▶ _Task to carry out_:
Set down the entries from the line containing "The image size" up to and including the line containing "coord(69,4)", copying each line word for word. Omit the pictures.

▶ _Material for the task_:
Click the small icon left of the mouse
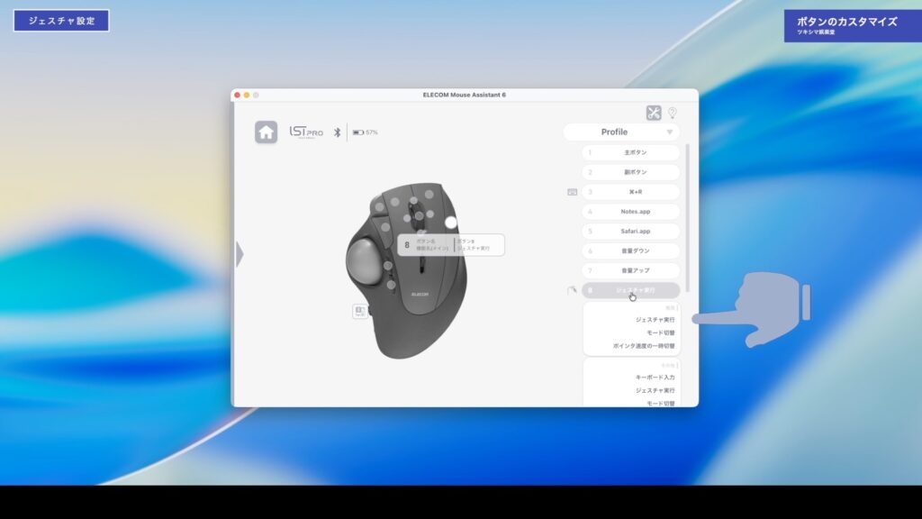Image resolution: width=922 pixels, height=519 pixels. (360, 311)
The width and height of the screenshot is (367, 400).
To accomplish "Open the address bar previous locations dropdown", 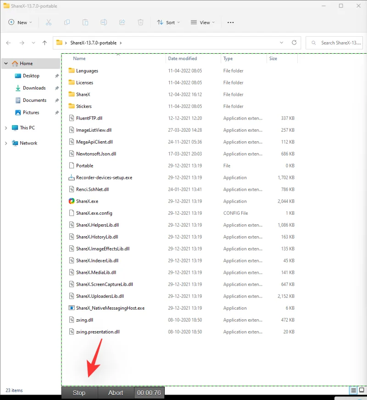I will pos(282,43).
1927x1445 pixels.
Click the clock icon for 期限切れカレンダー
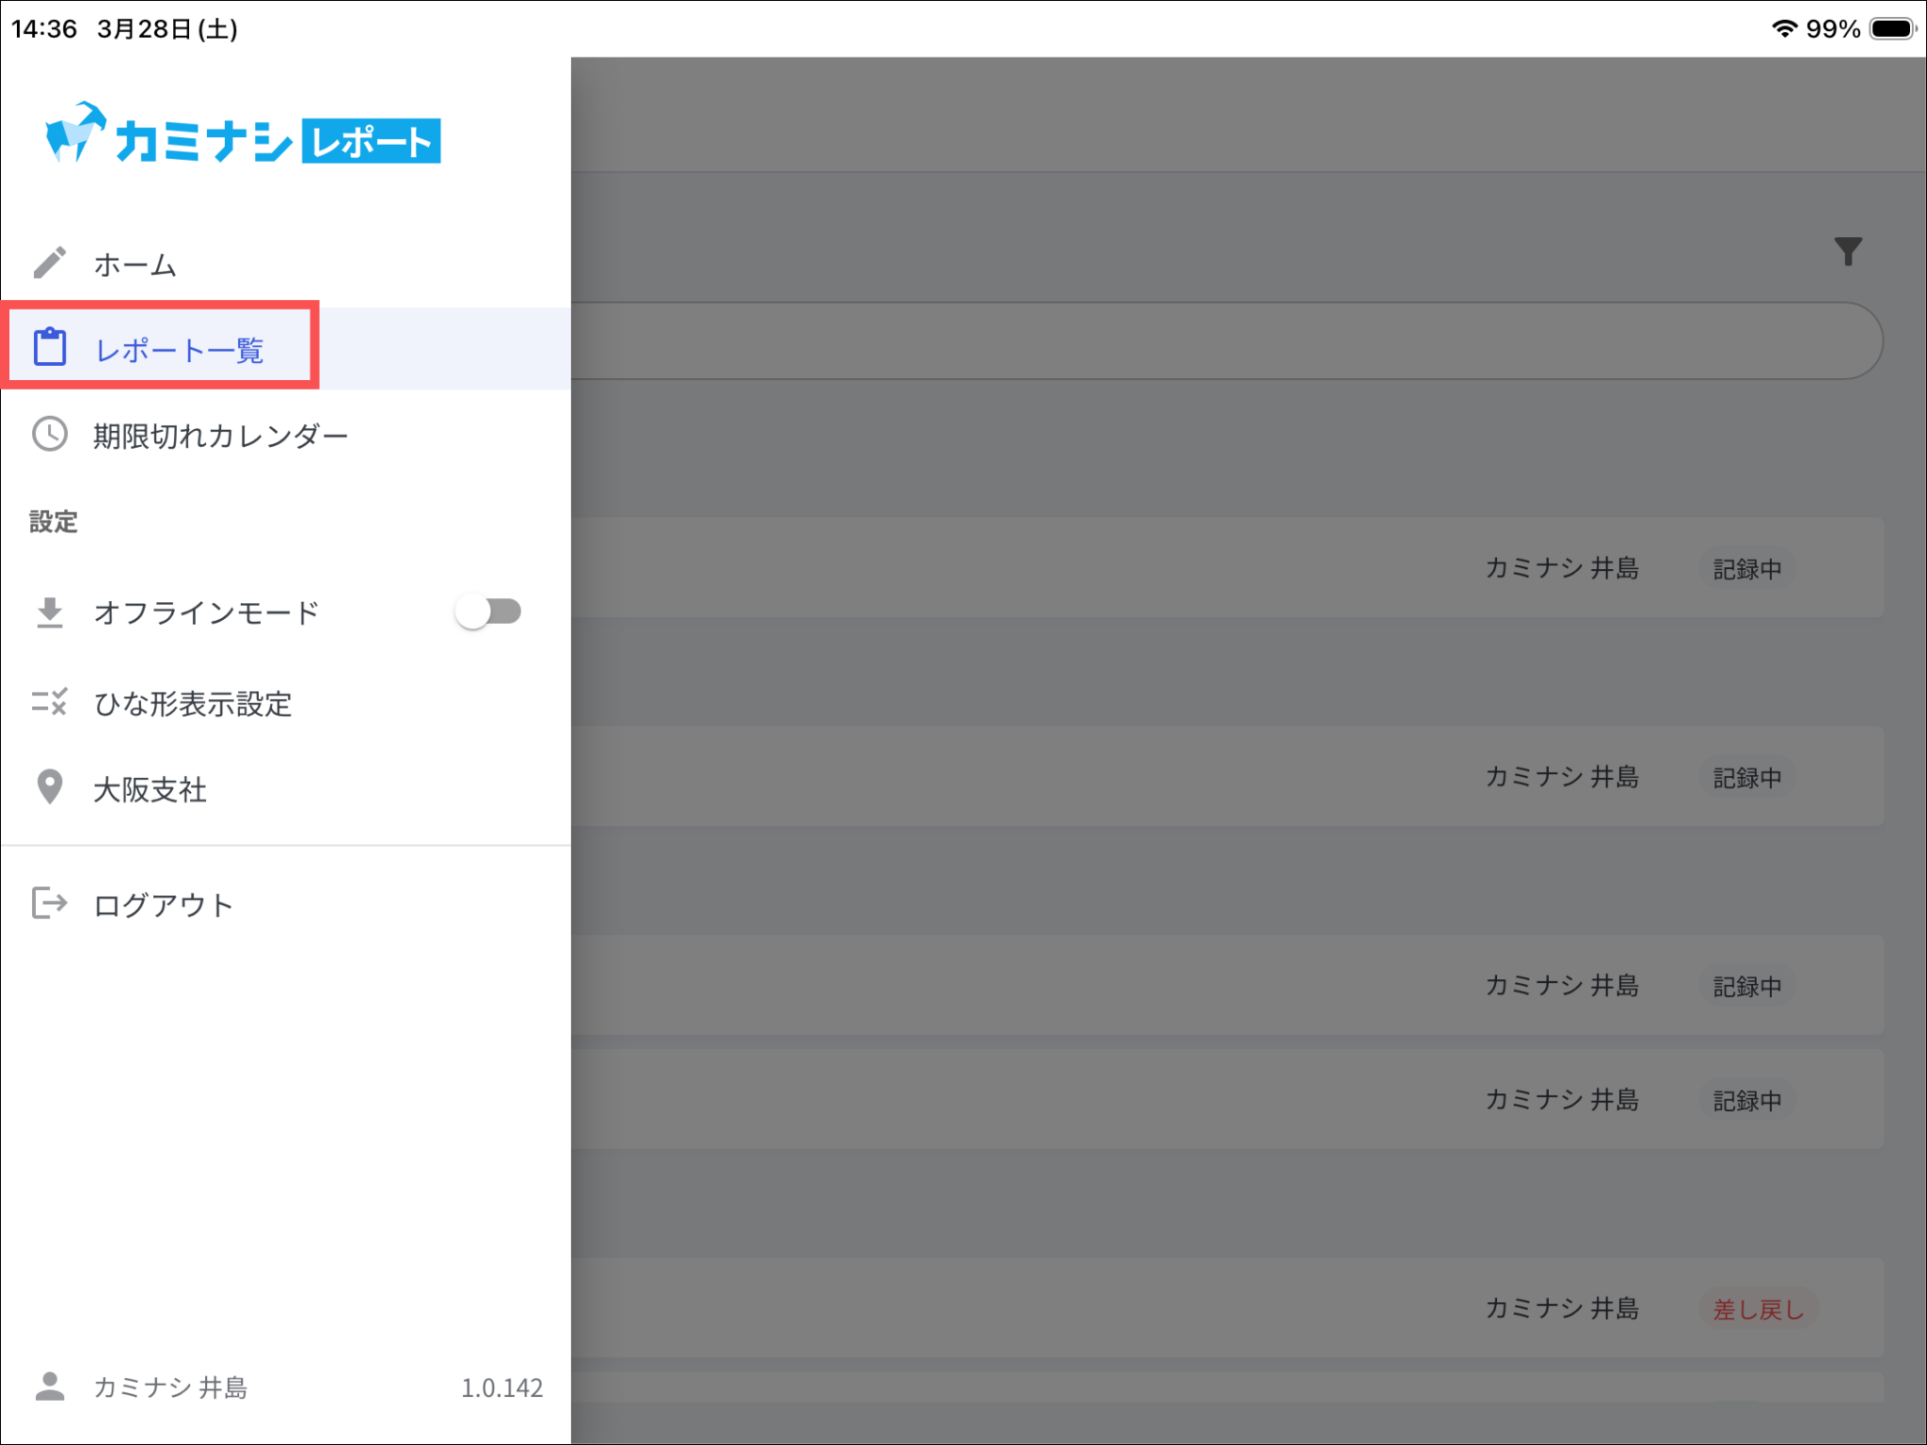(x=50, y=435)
* * *
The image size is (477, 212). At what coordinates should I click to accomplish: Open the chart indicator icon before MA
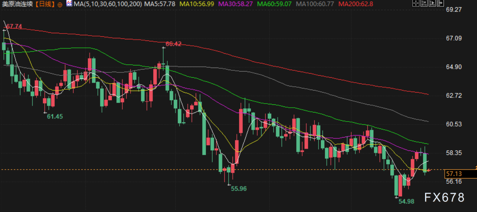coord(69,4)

▶ _Solution to the exercise_:
The image size is (477, 212). At what coordinates should I click to accomplish: Open the chart indicator icon before MA
coord(69,4)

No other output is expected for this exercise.